• **What to produce**: Locate the line containing "658x538 pixels." in the entries below, then retype it and every later line exactly, leaving out pictures.

[Stored records]
====================
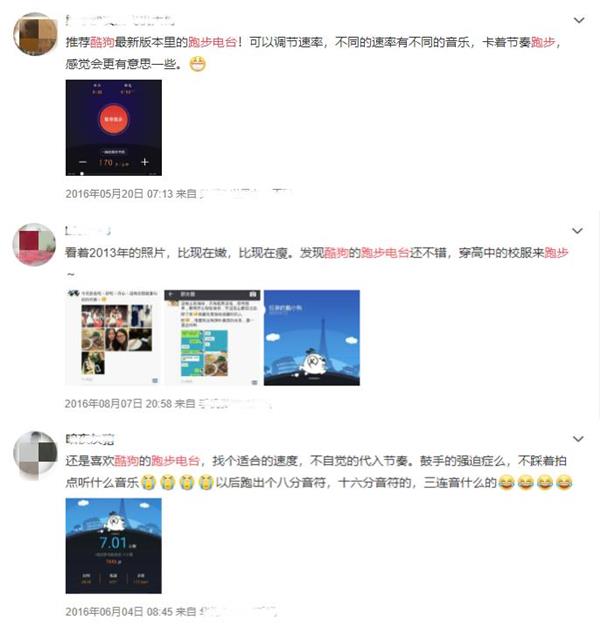Click grinning emoji in first post
Image resolution: width=600 pixels, height=626 pixels.
click(197, 64)
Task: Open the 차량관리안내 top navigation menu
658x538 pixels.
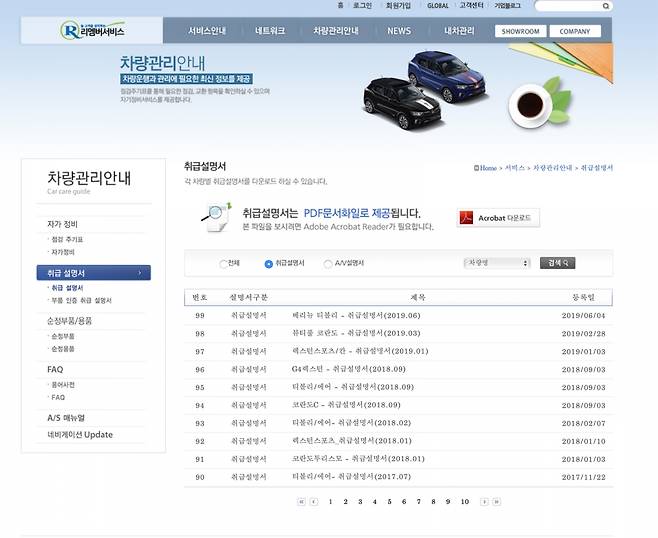Action: 335,31
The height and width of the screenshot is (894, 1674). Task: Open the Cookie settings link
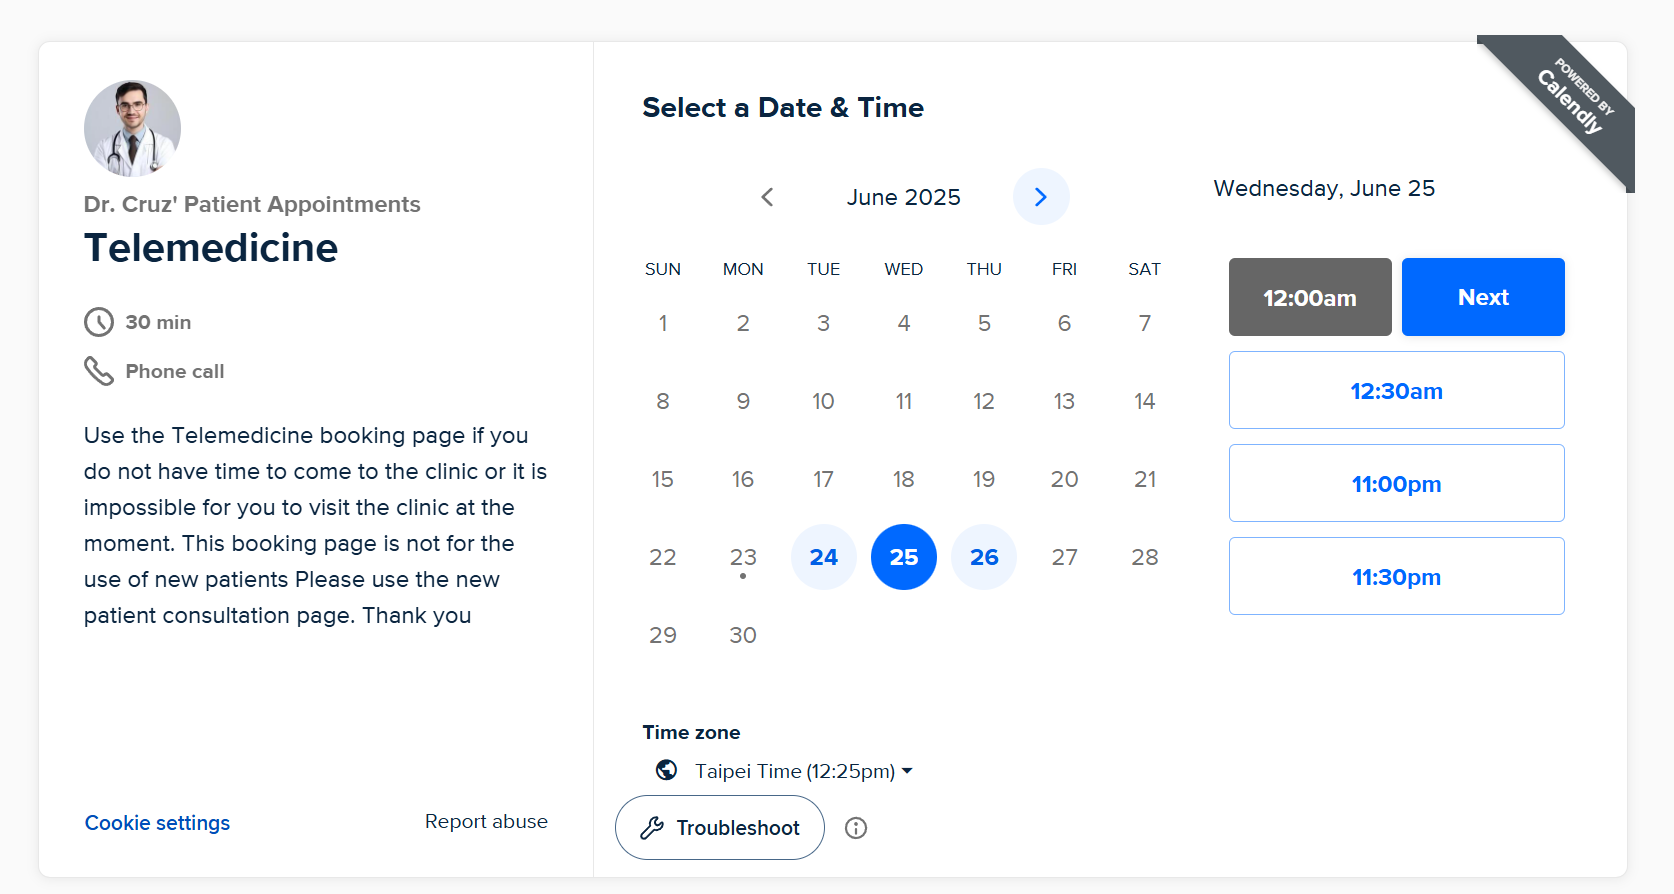coord(157,823)
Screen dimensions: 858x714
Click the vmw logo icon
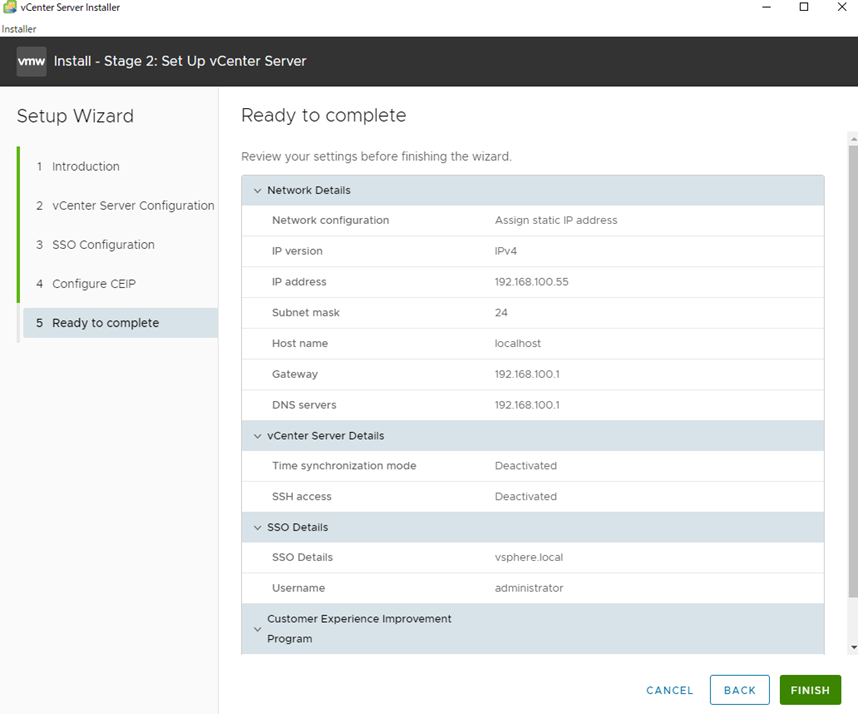[31, 61]
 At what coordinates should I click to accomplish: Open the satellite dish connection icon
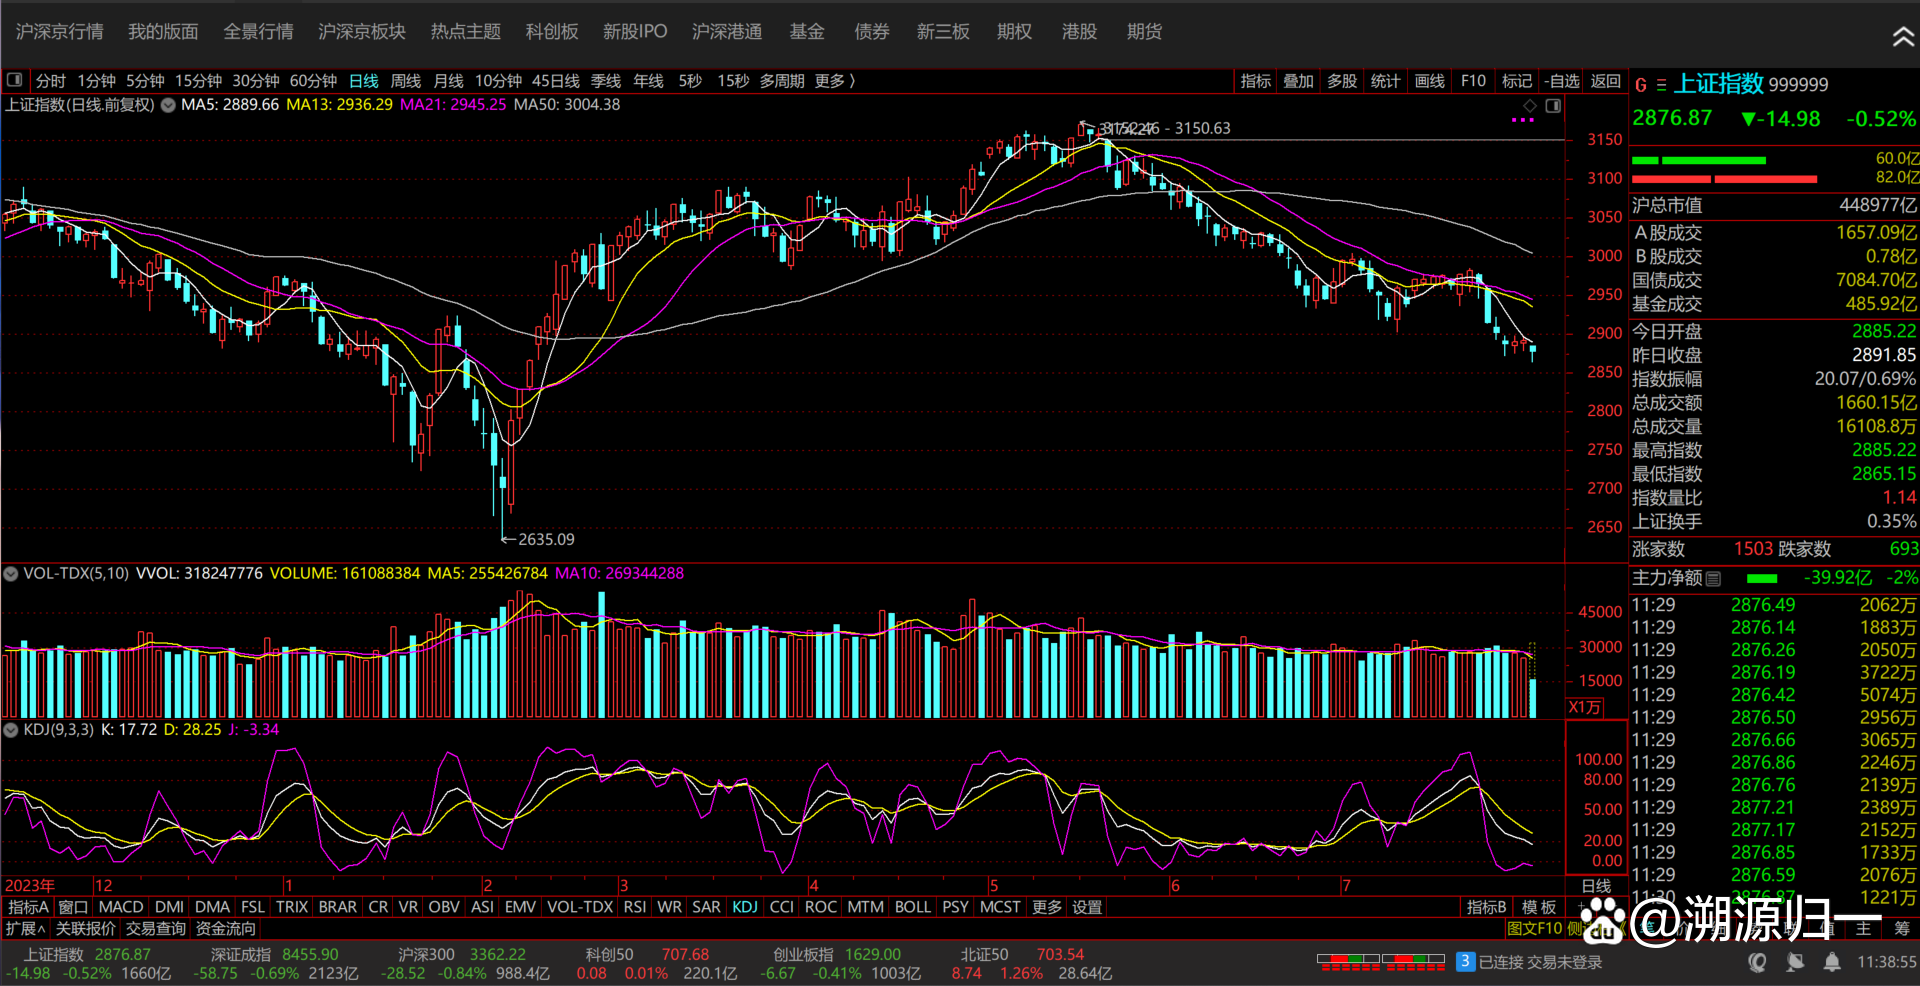pos(1795,962)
====================
• **Result of the exercise**:
658x538 pixels.
Action: 335,31
The height and width of the screenshot is (894, 1674). Task: Open the Cookie settings link
coord(157,823)
Screen dimensions: 858x714
Click the vmw logo icon
[31, 61]
 At what coordinates should I click to accomplish: Open the satellite dish connection icon
pos(1795,962)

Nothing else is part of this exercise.